[<prev] [next>] [<thread-prev] [thread-next>] [day] [month] [year] [list]
Message-ID: <20090824111619.GC4018@psychotron.englab.brq.redhat.com>
Date: Mon, 24 Aug 2009 13:16:19 +0200
From: Jiri Pirko <jpirko@...hat.com>
To: Nicolas de Pesloüan <nicolas.2p.debian@...e.fr>
Cc: davem@...emloft.net, netdev@...r.kernel.org, fubar@...ibm.com,
bonding-devel@...ts.sourceforge.net
Subject: Re: [Bonding-devel] [PATCH net-next-2.6] bonding: introduce
primary_lazy option
Thu, Aug 20, 2009 at 02:40:07PM CEST, nicolas.2p.debian@...e.fr wrote:
> Jiri Pirko awrote:
>> Mon, Aug 17, 2009 at 10:55:13PM CEST, nicolas.2p.debian@...e.fr wrote:
>>> Jiri Pirko wrote:
>>>> Fri, Aug 14, 2009 at 06:27:03PM CEST, nicolas.2p.debian@...e.fr wrote:
>>>>> Jiri Pirko wrote:
>>>>>> Thu, Aug 13, 2009 at 09:41:02PM CEST, nicolas.2p.debian@...e.fr wrote:
>>>>>>> Jiri Pirko wrote:
>>>>>>>> In some cases there is not desirable to switch back to primary interface when
>>>>>>>> it's link recovers and rather stay wiith currently active one.
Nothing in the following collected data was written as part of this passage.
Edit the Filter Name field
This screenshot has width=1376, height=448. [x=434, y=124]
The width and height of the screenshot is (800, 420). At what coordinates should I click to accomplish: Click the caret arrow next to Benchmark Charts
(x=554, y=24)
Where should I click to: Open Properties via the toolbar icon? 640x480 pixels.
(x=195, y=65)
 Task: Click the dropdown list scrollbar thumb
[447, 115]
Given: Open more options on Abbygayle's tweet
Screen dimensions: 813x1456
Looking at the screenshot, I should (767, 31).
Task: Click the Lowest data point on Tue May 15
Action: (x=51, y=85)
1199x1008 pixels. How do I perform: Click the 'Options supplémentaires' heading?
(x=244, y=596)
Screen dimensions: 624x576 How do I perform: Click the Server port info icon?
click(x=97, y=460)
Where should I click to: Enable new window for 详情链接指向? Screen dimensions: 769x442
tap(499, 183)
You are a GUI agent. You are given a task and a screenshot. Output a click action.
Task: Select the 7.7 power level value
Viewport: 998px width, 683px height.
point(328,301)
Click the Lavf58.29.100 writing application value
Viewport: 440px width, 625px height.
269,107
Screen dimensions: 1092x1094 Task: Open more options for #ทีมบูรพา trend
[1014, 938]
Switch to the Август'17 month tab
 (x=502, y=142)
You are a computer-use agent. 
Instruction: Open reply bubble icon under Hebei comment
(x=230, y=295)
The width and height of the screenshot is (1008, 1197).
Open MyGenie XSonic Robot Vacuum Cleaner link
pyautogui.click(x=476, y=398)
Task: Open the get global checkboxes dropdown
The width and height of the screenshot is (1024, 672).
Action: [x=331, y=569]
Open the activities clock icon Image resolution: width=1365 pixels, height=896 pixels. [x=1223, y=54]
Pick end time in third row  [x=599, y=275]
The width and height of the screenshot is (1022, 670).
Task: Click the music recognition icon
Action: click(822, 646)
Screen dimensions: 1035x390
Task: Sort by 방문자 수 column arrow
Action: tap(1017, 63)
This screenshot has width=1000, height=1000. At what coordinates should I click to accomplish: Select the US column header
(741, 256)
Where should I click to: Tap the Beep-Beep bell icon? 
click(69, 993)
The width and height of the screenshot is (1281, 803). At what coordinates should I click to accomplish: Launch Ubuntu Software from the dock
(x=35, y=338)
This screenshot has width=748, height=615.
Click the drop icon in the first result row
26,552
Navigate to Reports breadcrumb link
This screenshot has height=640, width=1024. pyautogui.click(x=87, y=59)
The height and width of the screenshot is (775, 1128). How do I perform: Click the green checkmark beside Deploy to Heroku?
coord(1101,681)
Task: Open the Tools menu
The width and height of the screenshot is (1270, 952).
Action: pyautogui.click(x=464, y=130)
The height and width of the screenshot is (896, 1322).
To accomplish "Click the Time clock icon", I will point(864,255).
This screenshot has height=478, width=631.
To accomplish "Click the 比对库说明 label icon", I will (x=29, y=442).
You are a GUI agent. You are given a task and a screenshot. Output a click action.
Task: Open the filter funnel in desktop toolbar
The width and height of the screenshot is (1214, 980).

We need to avoid
>>>>>>>> packetloss as much as we can in some cases. This is solved by introducing
>>>>>>>> primary_lazy option. Note that enslaved primary slave is set as current
>>>>>>>> active no matter what.
>>>>>>> May I suggest that instead of creating a new option to better define how
>>>>>>> the "primary" option is expected to behave for active-backup
>>>>>>> mode, we try the "weight" slave option I proposed in the
>>>>>>> thread "alternative to primary" earlier this year ?
>>>>>>>
>>>>>>> http://sourceforge.net/mailarchive/forum.php?thread_name=49D5357E.4020201%40free.fr&forum_name=bonding-devel
>>>>>> This link does not work for me :(
>>>>> Nor for me... Sourceforge apparently decided to drop the
>>>>> bonding-devel list archive just now. 'hope the list archive will
>>>>> be back soon.
>>>>>
>>>>> Originally, the proposed "weight" option for slaves was designed
>>>>> just to provide a way to better define which slave should become
>>>>> active when the active one just went down. As you know, the
>>>>> current "primary" option does not allow for a predictable
>>>>> selection of the new active slave when the primary loose
>>>>> connectivity. The new active slave is chosen "at random" between
>>>>> the remaining slaves.
>>>>>
>>>>> After a short thread, involving Jay Vosburg and Andy Gospodarek,
>>>>> we end up with a general configuration interface, that provide a
>>>>> way to tune many things in slave management :
>>>>>
>>>>> - Active slave selection in active/backup mode, even in the
>>>>> presence of more than two slaves.
>>>>> - Active aggregator selection in 802.3ad mode.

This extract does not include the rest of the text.